Press Release - 06.08.99

Contact: Shai Franklin, (202) 898-2500

NCSJ Hears Brzezinski, Acclaims Senate Letter

(l.-r.) NCSJ Executive Director Mark Levin, NCSJ Chairman Denis Braham, Dr. Zbigniew Brzezinski, NCSJ President Howard Sachs

WASHINGTON—Former National Security Adviser Zbigniew Brzezinski said Monday that Russia’s current status is "ambiguous, uncertain and even threatening," and suggested that the instability could continue for generations. Dr. Brzezinski, Counselor at the Center for Strategic and International Studies and a professor at the Johns Hopkins University’s Nitze School of Advanced International Studies, addressed an audience of over 100 at the Board of Governors meeting of the National Conference on Soviet Jewry (NCSJ).

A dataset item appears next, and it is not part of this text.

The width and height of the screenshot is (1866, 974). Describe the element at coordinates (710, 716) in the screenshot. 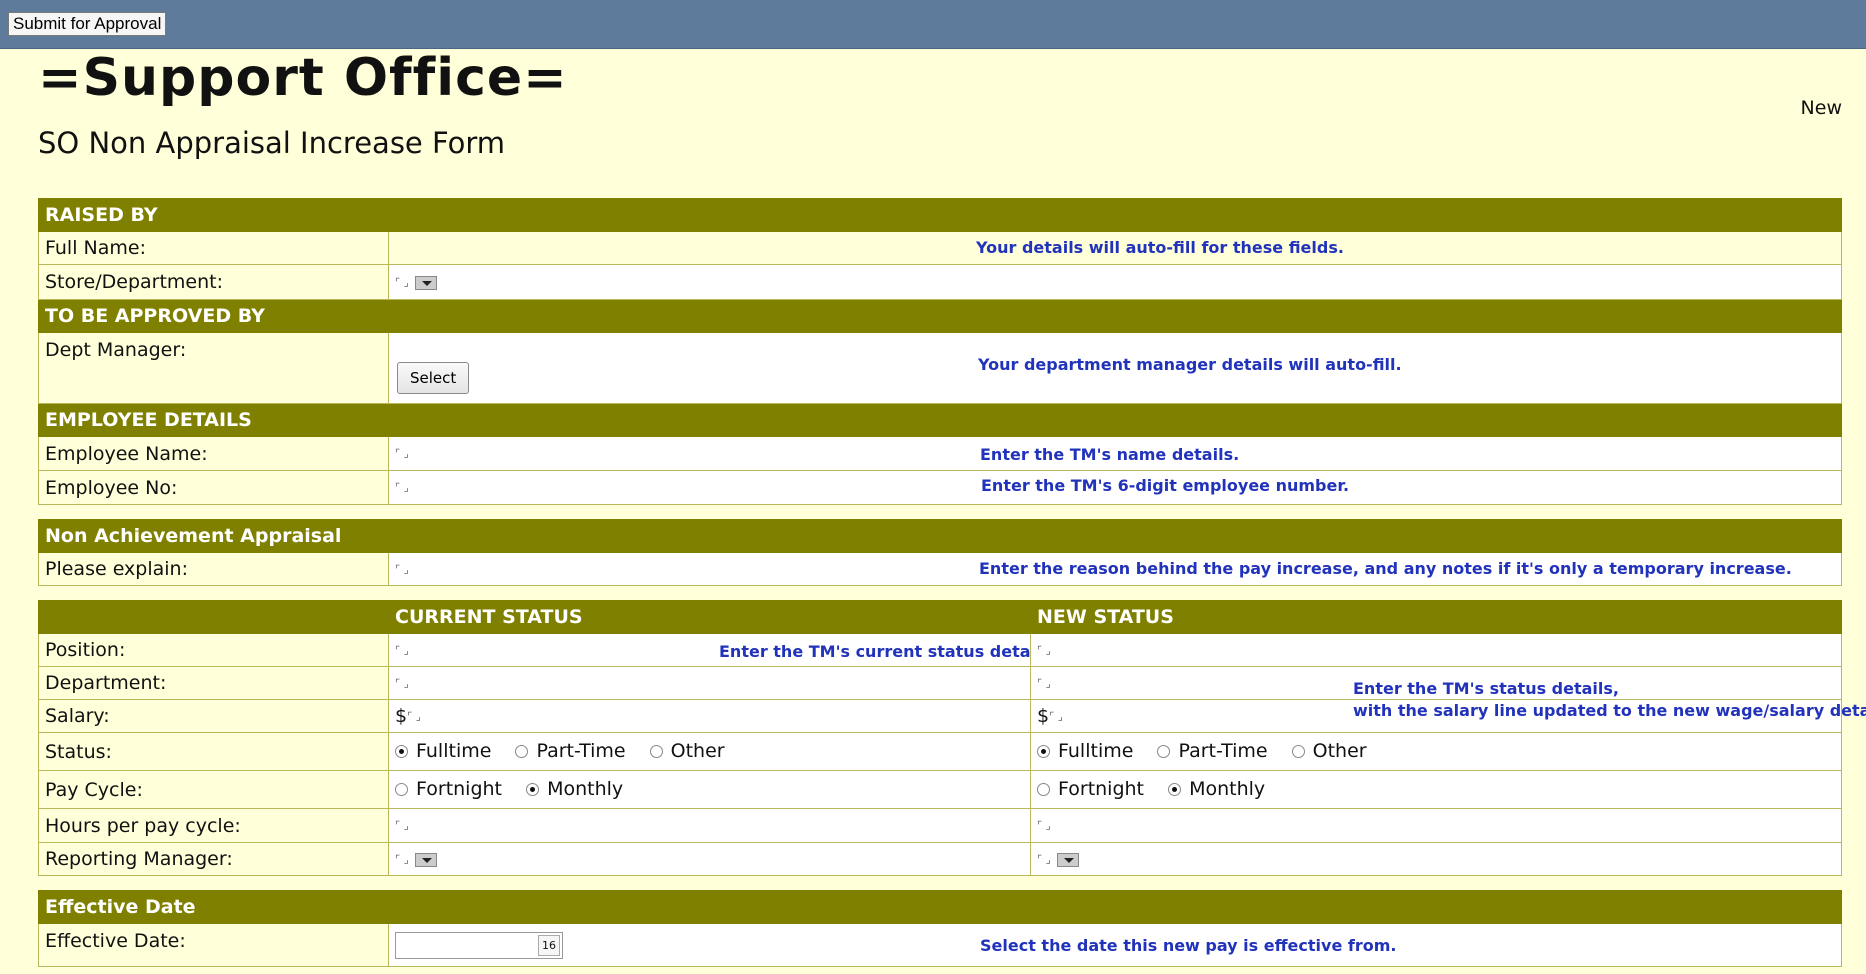

I see `current-salary-field: $⌜ ⌟` at that location.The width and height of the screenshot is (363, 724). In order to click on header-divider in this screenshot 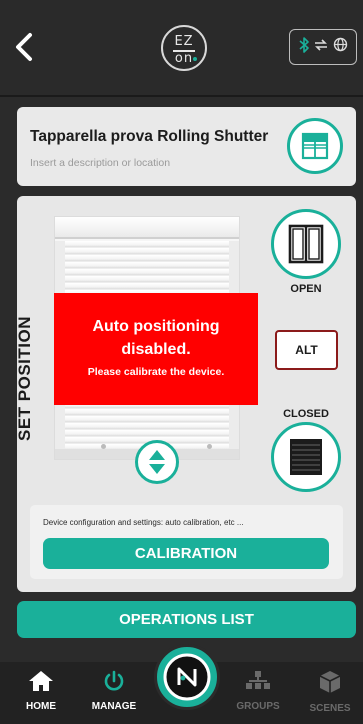, I will do `click(182, 96)`.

Also attending the policy luncheon were the ambassadors of Azerbaijan, Lithuania and Ukraine; diplomats from Belarus, Canada, Estonia, Israel, the Kyrgyz Republic, Latvia, Romania, Russia and Uzbekistan; officials from the White House, State Department, U.S. Congress and U.S. Holocaust Memorial Museum; representatives from AIPAC, the Anti-Defamation League, B’nai B’rith, Hadassah, HIAS, the Jewish Council on Public Affairs, the Religious Action Center, United Jewish Communities, Women’s American ORT and other major Jewish organizations; grassroots community activists, and leading policy experts. "The diversity of people who have all come to hear him speak," NCSJ Chairman Denis Braham noted in his introduction of Dr. Brzezinski, "is a testament to his invaluable insight and the enormous respect he has garnered in Washington and indeed across the country and around the world."

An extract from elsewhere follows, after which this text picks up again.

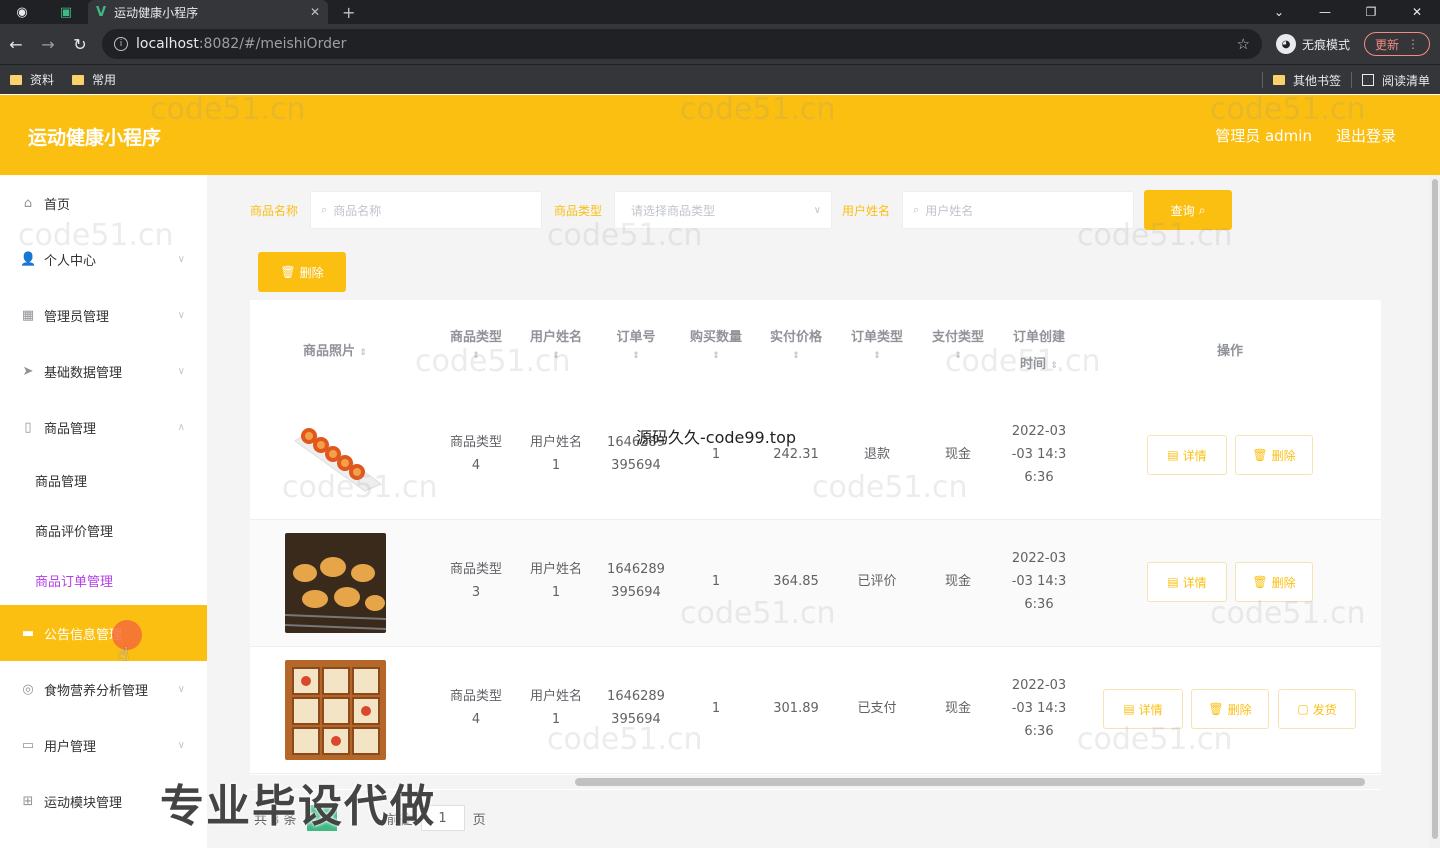 This screenshot has height=848, width=1440. I want to click on header-text: 商品照片, so click(328, 352).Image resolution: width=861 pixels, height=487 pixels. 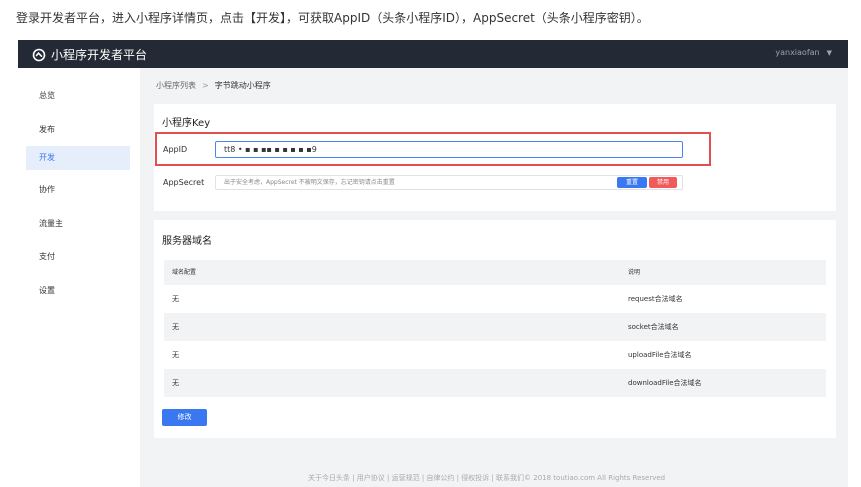 What do you see at coordinates (449, 182) in the screenshot?
I see `appsecret-field: 出于安全考虑，AppSecret 不被明文保存，忘记密钥请点击重置` at bounding box center [449, 182].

Braham and NCSJ President Howard Sachs also highlighted a letter to Russian President Boris Yeltsin, sponsored by U.S. Senators Gordon Smith (R-OR) and Joseph Biden (D-DE) and already signed by 99 Senators, expressing concern over growing anti-Semitism in Russia and urging President Yeltsin to condemn this phenomenon more forcefully. "While we support a strong effort to address the economic difficulties in Russia and encourage the development of a strong, market-oriented economy," the letter stated, "we want you to know that the United States also expects from Russia a strong commitment to human rights and religious freedom."

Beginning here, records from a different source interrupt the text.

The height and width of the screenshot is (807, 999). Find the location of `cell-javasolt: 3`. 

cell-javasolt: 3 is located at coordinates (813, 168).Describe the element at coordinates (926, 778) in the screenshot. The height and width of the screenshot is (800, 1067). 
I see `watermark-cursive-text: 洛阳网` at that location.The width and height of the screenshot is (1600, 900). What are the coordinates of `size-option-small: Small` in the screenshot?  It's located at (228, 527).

With Senate letter to President Yeltsin: (l.-r.) NCSJ Executive Director Mark Levin, Senators Gordon Smith (R-OR) and Joseph Biden (D-DE), and Jason Isaacson, American Jewish Committee's Director of Governmental and International Affairs

Dr. Brzezinski observed that while the Russian elite still entertains thoughts of regaining Russia’s former superpower status, the public at-large is indifferent to nostalgia for the Soviet Union. The younger elite is less geared toward the empire model and more toward the nation-state, and he expects that group to be increasingly inclined toward "geo-political pluralism".